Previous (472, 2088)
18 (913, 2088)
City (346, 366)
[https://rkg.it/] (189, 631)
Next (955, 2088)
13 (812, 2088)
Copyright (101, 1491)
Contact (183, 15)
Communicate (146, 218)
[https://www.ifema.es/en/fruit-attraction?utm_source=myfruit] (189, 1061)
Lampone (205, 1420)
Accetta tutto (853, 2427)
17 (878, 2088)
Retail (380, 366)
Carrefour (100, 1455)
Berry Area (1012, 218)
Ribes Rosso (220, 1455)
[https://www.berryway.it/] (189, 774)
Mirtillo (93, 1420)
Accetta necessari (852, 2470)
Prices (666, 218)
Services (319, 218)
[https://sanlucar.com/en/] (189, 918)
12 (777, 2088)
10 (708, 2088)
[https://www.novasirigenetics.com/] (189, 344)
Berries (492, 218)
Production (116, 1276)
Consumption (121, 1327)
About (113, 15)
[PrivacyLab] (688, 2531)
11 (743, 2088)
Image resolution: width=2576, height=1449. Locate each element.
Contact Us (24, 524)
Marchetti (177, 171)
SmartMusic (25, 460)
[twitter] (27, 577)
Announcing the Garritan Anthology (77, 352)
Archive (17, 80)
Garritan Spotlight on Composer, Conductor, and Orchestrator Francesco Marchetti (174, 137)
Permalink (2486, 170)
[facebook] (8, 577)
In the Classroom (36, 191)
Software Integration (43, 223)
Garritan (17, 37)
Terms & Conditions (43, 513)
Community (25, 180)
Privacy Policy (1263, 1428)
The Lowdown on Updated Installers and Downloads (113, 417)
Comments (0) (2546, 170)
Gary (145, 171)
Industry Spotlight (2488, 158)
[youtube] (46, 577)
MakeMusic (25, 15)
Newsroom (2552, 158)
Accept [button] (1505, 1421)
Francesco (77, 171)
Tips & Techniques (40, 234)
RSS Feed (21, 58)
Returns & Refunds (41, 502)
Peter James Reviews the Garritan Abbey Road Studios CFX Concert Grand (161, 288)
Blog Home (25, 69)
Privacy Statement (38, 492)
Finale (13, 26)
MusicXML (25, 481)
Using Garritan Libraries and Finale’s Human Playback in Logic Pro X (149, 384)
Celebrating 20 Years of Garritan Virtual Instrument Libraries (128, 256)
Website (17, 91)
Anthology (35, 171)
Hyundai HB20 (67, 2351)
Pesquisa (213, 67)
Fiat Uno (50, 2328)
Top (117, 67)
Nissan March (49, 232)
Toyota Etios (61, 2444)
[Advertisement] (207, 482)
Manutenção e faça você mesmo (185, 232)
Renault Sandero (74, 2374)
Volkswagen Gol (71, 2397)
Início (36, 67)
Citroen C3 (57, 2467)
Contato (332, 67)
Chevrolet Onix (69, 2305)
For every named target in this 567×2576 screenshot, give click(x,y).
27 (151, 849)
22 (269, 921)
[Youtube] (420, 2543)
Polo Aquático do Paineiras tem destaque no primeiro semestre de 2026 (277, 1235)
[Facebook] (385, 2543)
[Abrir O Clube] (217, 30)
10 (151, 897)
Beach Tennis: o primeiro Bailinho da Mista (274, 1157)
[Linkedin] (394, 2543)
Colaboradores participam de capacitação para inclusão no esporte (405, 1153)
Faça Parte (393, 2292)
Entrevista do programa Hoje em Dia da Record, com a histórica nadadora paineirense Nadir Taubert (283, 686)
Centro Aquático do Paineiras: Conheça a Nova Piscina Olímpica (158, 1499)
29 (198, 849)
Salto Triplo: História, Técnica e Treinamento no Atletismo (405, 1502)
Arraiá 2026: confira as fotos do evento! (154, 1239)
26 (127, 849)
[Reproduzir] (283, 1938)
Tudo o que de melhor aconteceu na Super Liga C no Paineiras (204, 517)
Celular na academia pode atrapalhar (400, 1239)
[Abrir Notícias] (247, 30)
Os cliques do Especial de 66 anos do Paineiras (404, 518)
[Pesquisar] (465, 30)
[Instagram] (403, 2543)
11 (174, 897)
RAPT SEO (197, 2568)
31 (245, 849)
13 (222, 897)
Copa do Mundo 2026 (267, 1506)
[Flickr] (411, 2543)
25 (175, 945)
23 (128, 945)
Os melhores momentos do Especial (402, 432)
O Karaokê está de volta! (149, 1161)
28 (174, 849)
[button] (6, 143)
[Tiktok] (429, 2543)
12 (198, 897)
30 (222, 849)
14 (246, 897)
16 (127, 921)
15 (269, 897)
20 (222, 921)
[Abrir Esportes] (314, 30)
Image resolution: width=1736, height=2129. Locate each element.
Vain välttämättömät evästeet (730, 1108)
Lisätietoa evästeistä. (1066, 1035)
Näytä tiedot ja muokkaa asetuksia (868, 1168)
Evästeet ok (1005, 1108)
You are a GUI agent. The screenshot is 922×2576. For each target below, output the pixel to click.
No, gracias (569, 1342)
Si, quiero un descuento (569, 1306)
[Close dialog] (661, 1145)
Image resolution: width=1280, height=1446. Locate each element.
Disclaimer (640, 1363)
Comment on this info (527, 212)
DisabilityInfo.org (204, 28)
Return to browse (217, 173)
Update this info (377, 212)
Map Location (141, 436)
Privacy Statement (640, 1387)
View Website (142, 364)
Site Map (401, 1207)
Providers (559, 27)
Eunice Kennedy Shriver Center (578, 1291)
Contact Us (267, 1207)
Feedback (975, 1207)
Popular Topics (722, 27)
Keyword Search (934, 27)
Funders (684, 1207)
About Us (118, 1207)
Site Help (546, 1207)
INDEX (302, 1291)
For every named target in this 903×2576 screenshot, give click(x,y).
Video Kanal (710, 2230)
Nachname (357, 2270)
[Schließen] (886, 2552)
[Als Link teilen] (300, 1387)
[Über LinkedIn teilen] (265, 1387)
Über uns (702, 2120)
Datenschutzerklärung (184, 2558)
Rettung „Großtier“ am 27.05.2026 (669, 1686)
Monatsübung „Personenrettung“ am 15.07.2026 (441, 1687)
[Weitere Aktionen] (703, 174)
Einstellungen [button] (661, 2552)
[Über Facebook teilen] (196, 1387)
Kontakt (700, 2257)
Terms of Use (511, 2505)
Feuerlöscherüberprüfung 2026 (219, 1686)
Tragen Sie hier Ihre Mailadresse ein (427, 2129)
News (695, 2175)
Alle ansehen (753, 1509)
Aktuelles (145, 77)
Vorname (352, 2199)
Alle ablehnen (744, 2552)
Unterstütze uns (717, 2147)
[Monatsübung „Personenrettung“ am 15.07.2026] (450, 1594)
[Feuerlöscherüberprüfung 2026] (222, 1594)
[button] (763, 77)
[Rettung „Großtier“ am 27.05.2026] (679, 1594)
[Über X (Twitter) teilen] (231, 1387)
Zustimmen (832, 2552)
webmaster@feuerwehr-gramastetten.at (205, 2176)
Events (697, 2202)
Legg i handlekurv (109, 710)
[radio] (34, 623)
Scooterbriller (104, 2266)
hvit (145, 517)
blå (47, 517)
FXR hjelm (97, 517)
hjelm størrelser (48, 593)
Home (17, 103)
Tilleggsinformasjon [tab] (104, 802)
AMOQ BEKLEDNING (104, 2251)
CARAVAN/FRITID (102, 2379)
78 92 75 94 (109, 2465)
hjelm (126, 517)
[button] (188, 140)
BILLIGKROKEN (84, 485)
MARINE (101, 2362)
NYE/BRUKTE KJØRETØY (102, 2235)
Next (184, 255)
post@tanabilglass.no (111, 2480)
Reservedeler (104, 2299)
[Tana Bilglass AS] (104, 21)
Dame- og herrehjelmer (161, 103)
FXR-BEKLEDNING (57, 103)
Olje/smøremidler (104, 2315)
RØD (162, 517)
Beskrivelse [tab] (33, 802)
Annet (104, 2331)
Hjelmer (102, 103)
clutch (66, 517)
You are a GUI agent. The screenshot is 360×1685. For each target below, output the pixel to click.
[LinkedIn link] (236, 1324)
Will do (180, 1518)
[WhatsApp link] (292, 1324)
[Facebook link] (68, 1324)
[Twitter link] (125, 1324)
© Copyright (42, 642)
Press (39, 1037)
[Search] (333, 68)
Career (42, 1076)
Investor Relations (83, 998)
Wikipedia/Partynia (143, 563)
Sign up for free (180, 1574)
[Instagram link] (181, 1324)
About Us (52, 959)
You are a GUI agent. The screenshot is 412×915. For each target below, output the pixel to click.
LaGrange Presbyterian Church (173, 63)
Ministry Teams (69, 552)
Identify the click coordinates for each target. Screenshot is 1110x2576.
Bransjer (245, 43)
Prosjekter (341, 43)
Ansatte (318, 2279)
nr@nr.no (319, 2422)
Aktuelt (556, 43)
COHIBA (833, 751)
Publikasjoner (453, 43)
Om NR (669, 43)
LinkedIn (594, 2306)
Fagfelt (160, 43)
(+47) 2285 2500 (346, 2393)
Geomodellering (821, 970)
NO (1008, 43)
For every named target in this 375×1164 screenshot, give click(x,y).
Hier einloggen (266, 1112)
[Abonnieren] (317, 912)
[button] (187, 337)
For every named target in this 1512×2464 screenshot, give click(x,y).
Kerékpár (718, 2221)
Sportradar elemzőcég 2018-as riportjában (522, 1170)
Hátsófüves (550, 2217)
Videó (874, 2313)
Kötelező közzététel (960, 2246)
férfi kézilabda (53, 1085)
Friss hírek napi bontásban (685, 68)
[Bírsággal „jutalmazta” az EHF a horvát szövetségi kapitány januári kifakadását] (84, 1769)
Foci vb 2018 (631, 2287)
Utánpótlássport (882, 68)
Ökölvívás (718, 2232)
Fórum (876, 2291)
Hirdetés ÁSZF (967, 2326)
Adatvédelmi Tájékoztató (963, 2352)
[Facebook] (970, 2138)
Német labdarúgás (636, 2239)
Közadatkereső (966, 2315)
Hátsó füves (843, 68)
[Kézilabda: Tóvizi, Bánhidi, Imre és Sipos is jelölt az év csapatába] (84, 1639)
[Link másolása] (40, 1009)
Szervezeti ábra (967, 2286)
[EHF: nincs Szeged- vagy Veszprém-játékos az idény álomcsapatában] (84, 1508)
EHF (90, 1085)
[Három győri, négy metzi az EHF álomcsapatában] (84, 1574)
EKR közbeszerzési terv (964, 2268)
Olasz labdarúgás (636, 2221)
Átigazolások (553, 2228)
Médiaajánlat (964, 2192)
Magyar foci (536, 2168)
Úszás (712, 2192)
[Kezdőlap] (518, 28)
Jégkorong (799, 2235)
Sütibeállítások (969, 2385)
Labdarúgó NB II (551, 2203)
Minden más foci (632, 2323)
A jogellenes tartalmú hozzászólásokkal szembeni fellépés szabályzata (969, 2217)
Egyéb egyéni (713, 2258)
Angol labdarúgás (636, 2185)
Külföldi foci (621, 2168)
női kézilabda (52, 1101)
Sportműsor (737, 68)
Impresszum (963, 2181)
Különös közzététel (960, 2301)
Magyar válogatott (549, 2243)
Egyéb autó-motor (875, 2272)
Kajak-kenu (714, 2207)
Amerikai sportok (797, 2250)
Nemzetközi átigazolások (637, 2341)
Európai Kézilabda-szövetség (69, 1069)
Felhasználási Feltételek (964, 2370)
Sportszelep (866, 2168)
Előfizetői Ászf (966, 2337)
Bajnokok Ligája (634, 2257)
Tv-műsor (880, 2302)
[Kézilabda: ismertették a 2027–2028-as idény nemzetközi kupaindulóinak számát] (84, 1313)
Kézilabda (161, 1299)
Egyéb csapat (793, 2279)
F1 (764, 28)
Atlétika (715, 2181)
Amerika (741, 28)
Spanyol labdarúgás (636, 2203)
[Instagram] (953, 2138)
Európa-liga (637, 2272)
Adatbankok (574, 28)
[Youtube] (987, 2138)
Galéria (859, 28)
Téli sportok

-- About this exercise --
Beginning with the first line of the listing above, print each line exactly until you have printed the line that contains "Terms & Conditions (43, 513)".

-- Task result --
Previous (472, 2088)
18 (913, 2088)
City (346, 366)
[https://rkg.it/] (189, 631)
Next (955, 2088)
13 (812, 2088)
Copyright (101, 1491)
Contact (183, 15)
Communicate (146, 218)
[https://www.ifema.es/en/fruit-attraction?utm_source=myfruit] (189, 1061)
Lampone (205, 1420)
Accetta tutto (853, 2427)
17 (878, 2088)
Retail (380, 366)
Carrefour (100, 1455)
Berry Area (1012, 218)
Ribes Rosso (220, 1455)
[https://www.berryway.it/] (189, 774)
Mirtillo (93, 1420)
Accetta necessari (852, 2470)
Prices (666, 218)
Services (319, 218)
[https://sanlucar.com/en/] (189, 918)
12 (777, 2088)
10 (708, 2088)
[https://www.novasirigenetics.com/] (189, 344)
Berries (492, 218)
Production (116, 1276)
Consumption (121, 1327)
About (113, 15)
[PrivacyLab] (688, 2531)
11 (743, 2088)
Image resolution: width=2576, height=1449. Locate each element.
Contact Us (24, 524)
Marchetti (177, 171)
SmartMusic (25, 460)
[twitter] (27, 577)
Announcing the Garritan Anthology (77, 352)
Archive (17, 80)
Garritan Spotlight on Composer, Conductor, and Orchestrator Francesco Marchetti (174, 137)
Permalink (2486, 170)
[facebook] (8, 577)
In the Classroom (36, 191)
Software Integration (43, 223)
Garritan (17, 37)
Terms & Conditions (43, 513)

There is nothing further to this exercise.